### Übungsmaterial
++++++++

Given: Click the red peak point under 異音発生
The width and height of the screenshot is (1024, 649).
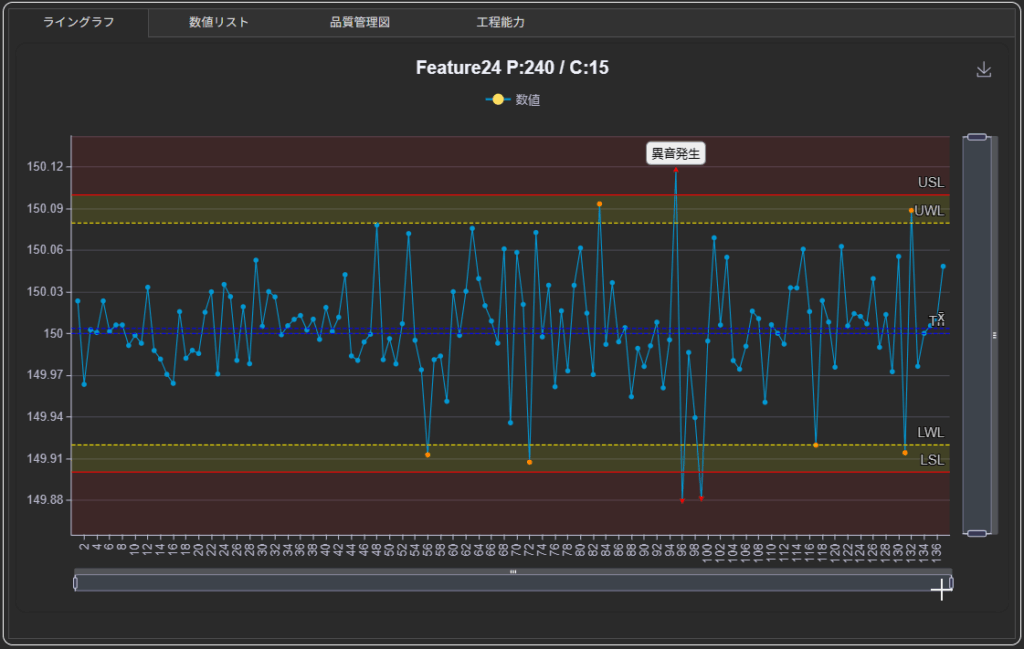Looking at the screenshot, I should (676, 170).
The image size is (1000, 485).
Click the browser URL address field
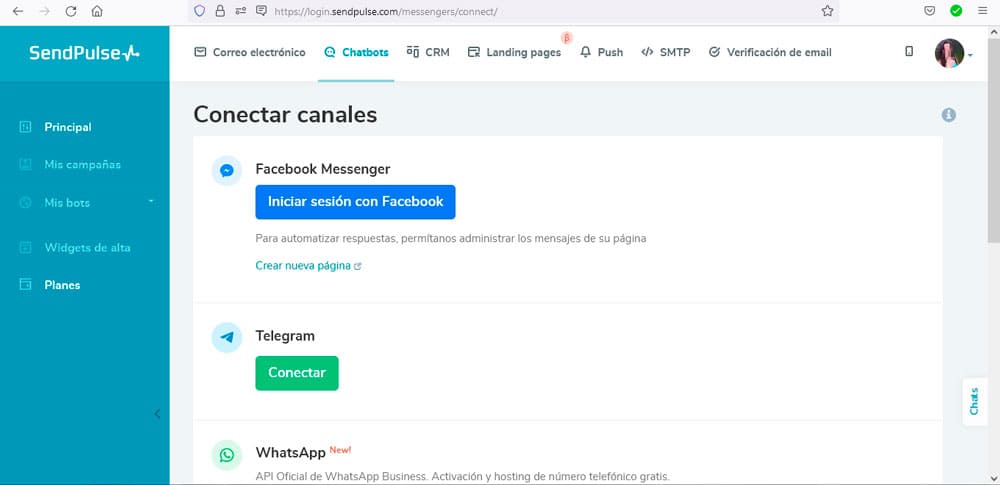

++++++++

### Aufgabenstellung
Schreib die Zeilen aller Datensätze als nummerierte Liste um und lass dabei Leerzeilen weg. Die Bilder gehören nicht in die Antwort.

### Antwort
1. Given: Click the red peak point under 異音発生
2. The width and height of the screenshot is (1024, 649).
3. Looking at the screenshot, I should (676, 170).
4. The image size is (1000, 485).
5. Click the browser URL address field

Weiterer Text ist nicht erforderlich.